Saat Olimpiade Tokyo 2020 memicu kehebohan internasional di dunia olahraga, seniman dan desainer grafis, Nader Asmar, mengingatkan “dunia pahlawan” Palestina yang ikut ambil bagian dalam “Olimpiade” mereka sendiri setiap hari.
Seniman Palestina ini telah menggunakan sublimasi, bentuk ekspresi kemarahan yang dapat diterima secara sosial –mengubah rasa sakit menjadi sebuah karya seni. Meskipun merupakan praktik katarsis, ini adalah cerminan lumrah dari keluhan sosial dan politik jutaan orang di seluruh dunia, yang direproduksi dari waktu ke waktu dengan didasari empati.
Kesedihan yang dialami orang-orang Palestina di bawah rezim apartheid haus darah, yang memproklamasikan diri sebagai “Israel”, menjadikan seni sebagai alternatif media komunikasi ke dunia luar pada saat lobi-lobi gencar Israel bertujuan untuk menghapus Palestina dari peta dunia.
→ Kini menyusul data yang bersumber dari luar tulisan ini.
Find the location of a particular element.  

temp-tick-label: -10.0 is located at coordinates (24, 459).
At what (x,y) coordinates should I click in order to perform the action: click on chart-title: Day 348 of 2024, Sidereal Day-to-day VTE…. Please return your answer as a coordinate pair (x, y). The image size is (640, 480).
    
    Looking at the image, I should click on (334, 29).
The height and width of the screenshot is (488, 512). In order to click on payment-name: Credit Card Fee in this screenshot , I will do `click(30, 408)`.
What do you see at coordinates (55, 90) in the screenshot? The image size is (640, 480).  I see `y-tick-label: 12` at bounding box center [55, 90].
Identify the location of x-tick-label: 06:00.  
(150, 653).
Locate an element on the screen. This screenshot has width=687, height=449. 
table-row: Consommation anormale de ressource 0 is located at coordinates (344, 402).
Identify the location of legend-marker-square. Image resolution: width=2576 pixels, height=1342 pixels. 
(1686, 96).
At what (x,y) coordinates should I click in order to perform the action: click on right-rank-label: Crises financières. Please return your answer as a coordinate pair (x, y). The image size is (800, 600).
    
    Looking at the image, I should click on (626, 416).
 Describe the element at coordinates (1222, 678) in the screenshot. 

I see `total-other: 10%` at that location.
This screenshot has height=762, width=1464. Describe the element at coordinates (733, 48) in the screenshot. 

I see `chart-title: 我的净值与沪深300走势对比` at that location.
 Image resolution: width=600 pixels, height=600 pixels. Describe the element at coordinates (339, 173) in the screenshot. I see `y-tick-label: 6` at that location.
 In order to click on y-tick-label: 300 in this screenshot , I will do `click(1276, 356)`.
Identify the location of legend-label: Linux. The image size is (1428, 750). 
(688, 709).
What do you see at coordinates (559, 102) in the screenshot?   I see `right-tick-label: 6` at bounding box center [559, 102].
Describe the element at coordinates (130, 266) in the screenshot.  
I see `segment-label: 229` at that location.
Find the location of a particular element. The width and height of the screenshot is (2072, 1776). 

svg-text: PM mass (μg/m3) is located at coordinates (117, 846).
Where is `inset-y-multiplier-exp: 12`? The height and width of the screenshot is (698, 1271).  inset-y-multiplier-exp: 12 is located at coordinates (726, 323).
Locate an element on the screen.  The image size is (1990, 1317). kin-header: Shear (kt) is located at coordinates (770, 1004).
Karya seniman Nader Asmar, seperti seni lainnya, merupakan ancaman bagi keamanan kemapanan kolonial.
Di tengah gempita internasional saat Olimpiade Tokyo 2020 berlangsung, Al Mayadeen mewawancarai Nader tentang koleksi lukisannya, yang disebutnya sebagai “Olimpiade Palestina”.
“Olimpiade Palestina” mencakup pertempuran yang orang Palestina seperti Nader sendiri alami sebagai bagian alami dari kehidupan sehari-hari mereka dalam perjuangan mereka di bawah pendudukan rezim Zionis.
Nader, seorang desainer grafis dan seniman otodidak, tinggal di Ramallah, Palestina. Koleksi seninya serupa rangkaian Olimpiade, mulai dari olahraga panjat tebing, sepak bola, hingga trek dan lapangan– untuk mendapatkan intinya: menendang sekaleng gas air mata, memanjat Tembok Acre untuk melompat ke Laut Mediterania, dan banyak lagi penggambaran lainnya.
“Koleksi terbaru ‘Olimpiade Palestina’ adalah ekspresi dari kehidupan sehari-hari warga Palestina, yang [misalnya], menyerupai Olimpiade atletik Palestina saat mereka memanjat tembok apartheid untuk sampai ke Yerusalem,” terang Nader.
Dia melanjutkan, “Satu-satunya perbedaannya adalah Anda tidak akan mendapatkan medali apa pun di akhir pertandingan.”
Protes di Beita menyuarakan keluhan terhadap pendirian pos terdepan pemukim Israel baru-baru ini. Pos-pos pemukim Israel secara ilegal dibangun di atas tanah Palestina dan terutama digunakan untuk memata-matai dan menindas warga Palestina. Warga memegang obor dan membakar ban, dan pasukan pendudukan menembaki para pengunjuk rasa dan membunuh 5 warga Palestina.
Pasukan pendudukan telah terlibat dalam penangkapan massal dan acak terhadap anak di bawah umur.
Faktanya, “Israel” adalah satu-satunya entitas saat ini dengan catatan luar biasa berkenaan dengan tahanan anak-anak berusia 7 tahun. Setidaknya 500-700 tahanan anak ditahan setiap tahun –beberapa di bawah 1 tahun.
“Rezim pendudukan memiliki kemampuan untuk menangkap pemuda tak bersenjata,” kata Nader. “Gambar ini menyerupai pertandingan antara pegulat Olimpiade, kecuali bahwa itu adalah pertandingan yang tidak adil.”
Meskipun keadaan meningkat sehubungan dengan agresi Israel baru-baru ini terhadap Gaza, banyak kandidat Olimpiade, termasuk judoka Aljazair Fethi Nourine, telah mengundurkan diri dari turnamen demi menolak bertanding dengan atlet Israel.
“Ini adalah bukti dukungan untuk Palestina meskipun ada banyak godaan,” ujar Nader.
Menurut Nader, orang-orang seperti Nourine “memenangkan lebih dari satu medali -dia memenangkan hati orang-orang Palestina”.
“Ada perang melawan seni, dalam arti narasi Israel melawan Palestina, itu sebabnya saya mencoba menggambarkan kebenaran. Jadi, saya menghadapinya, tidak harus dengan tank dan senapan mesin, melainkan melalui kuas saya,” tegas Nader.